SOURCE EXTRACT.
• • • • • • •
Mijo

Canasta Rosa's Design System.

Reading time: 3 minute(s).

The challenge

Canasta Rosa was an artisan e-commerce.
As it became a household name for e-commerce in Mexico, we needed to expand from only having a site to also having a mobile app, but, since the former one was developed by an external agency, it offered a completely different look and experience to the users than the website.
So we needed to unify the image and experience of a platform that would boost the reach and voice of small businesses during the pandemic.

MIJO in different screens.

The basics

The first thing we needed to do was unify our first atoms: colors, text styles, and icons.

  • For colors , I took every color we were using in both platforms and grouped them in shades.

  • For text styles , I started to create a hierarchy based on the text styles we had in production with some tweaks.

  • For icons , we try to use a very rounded style to make the icons more friendly.

MIJO's foundations.

The components

Once we created the basic building blocks of our UI, we needed to create new components from scratch. I would often spend some time of my sprint doing so, from simple inputs like buttons , to complex ones like navigation bars , but as time passed and the system grew, other designers and devs started adding their own components.
• • • • • • •
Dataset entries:
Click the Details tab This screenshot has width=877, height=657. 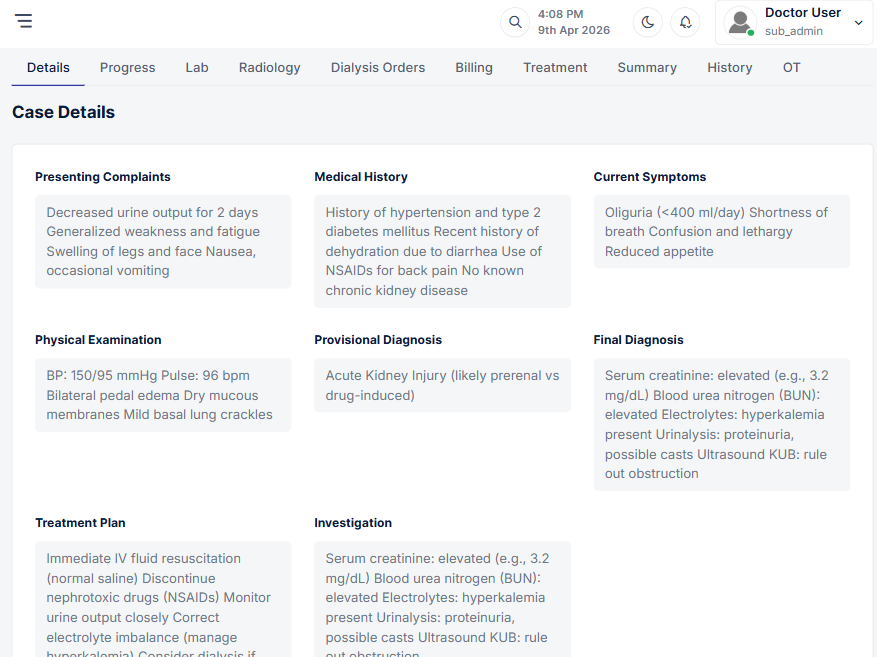tap(48, 68)
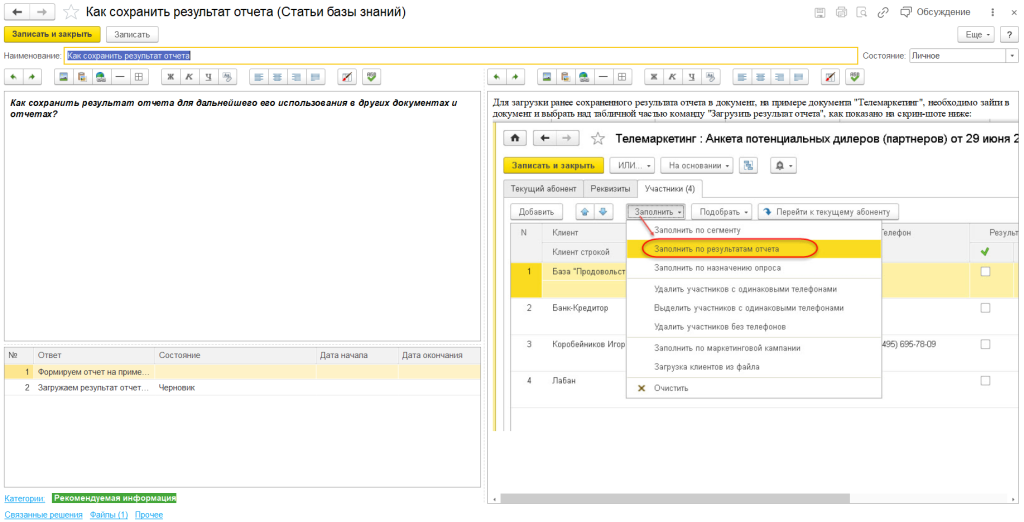Expand the Еще menu
1024x522 pixels.
point(974,34)
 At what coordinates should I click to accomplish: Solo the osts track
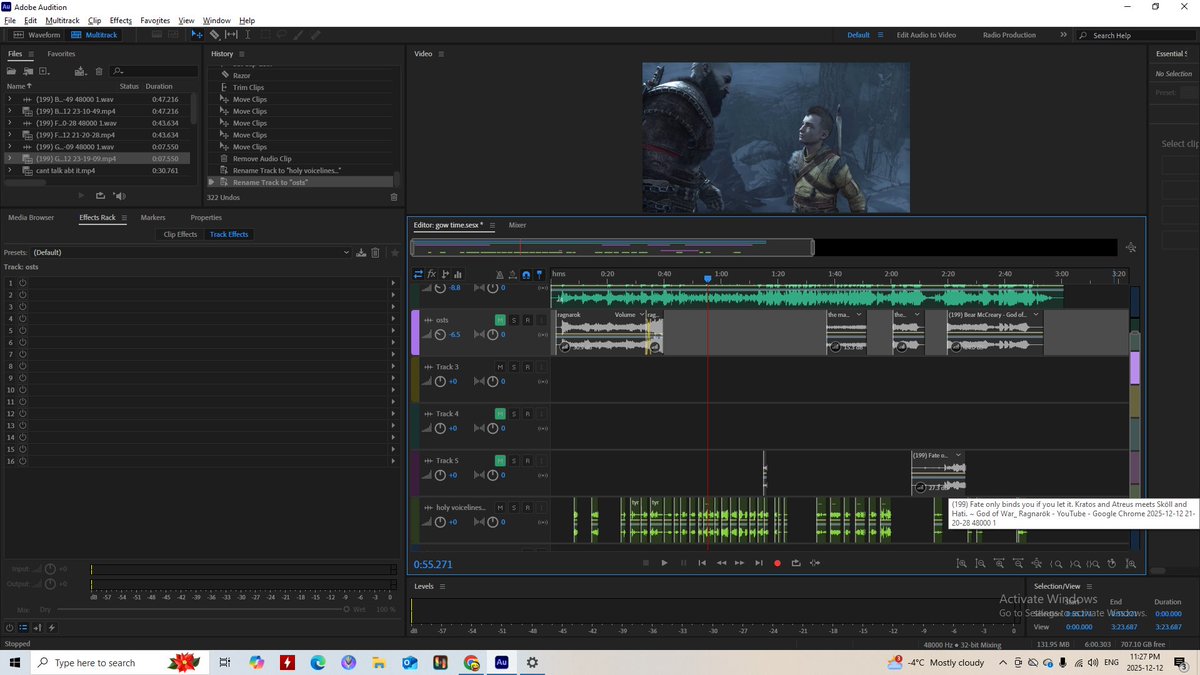pos(514,320)
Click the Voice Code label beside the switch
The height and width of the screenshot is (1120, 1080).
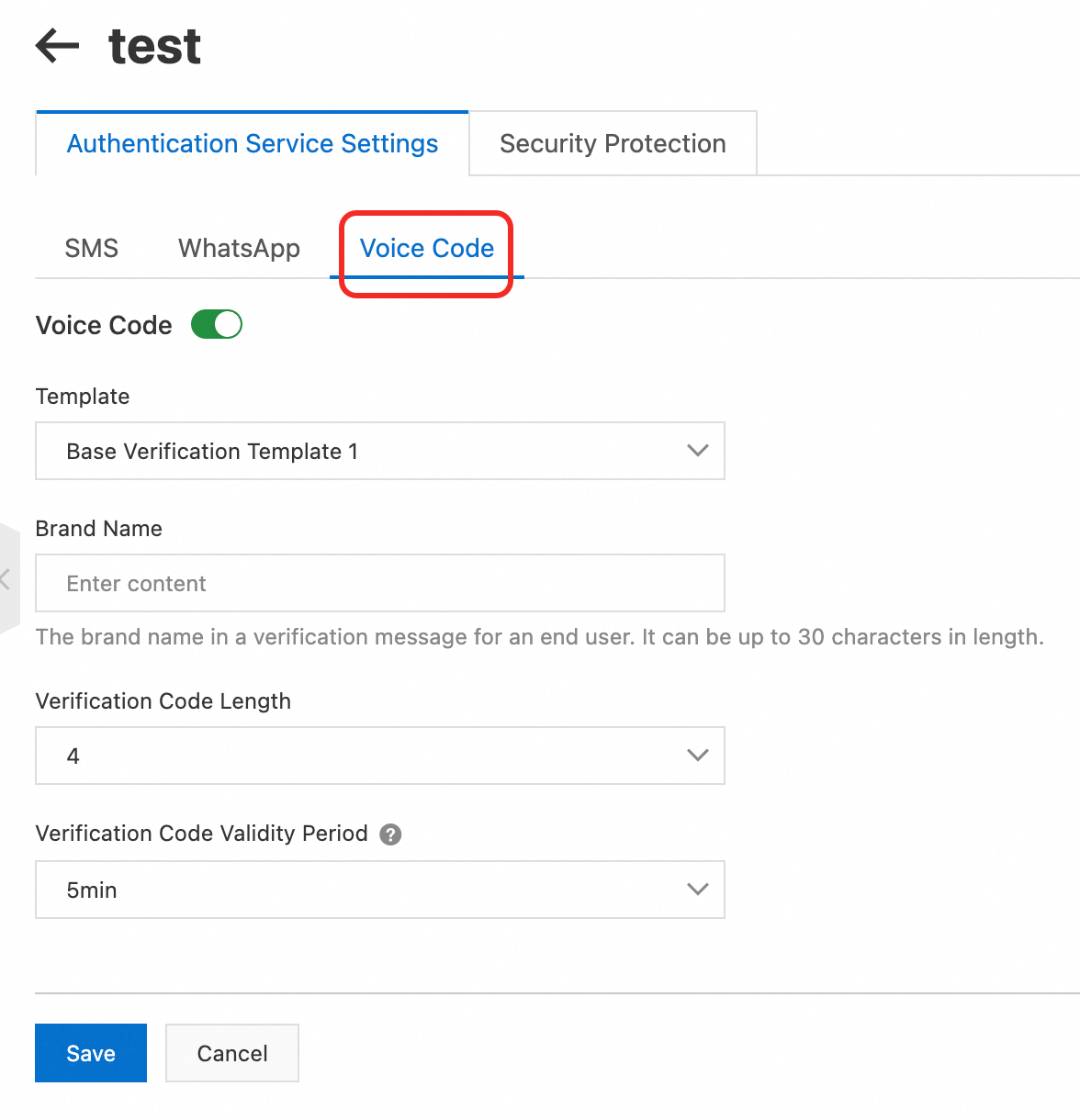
• • • • • • •
TASK A. Can you transcribe the portion of the Canasta Rosa design system case study that begins with the words "The components" and ends with "their own components."?
TASK B. In the Canasta Rosa design system case study, what style was chosen for the icons to make them more friendly?

ANSWER SPACE A.
The components

Once we created the basic building blocks of our UI, we needed to create new components from scratch. I would often spend some time of my sprint doing so, from simple inputs like buttons , to complex ones like navigation bars , but as time passed and the system grew, other designers and devs started adding their own components.

ANSWER SPACE B. A very rounded style.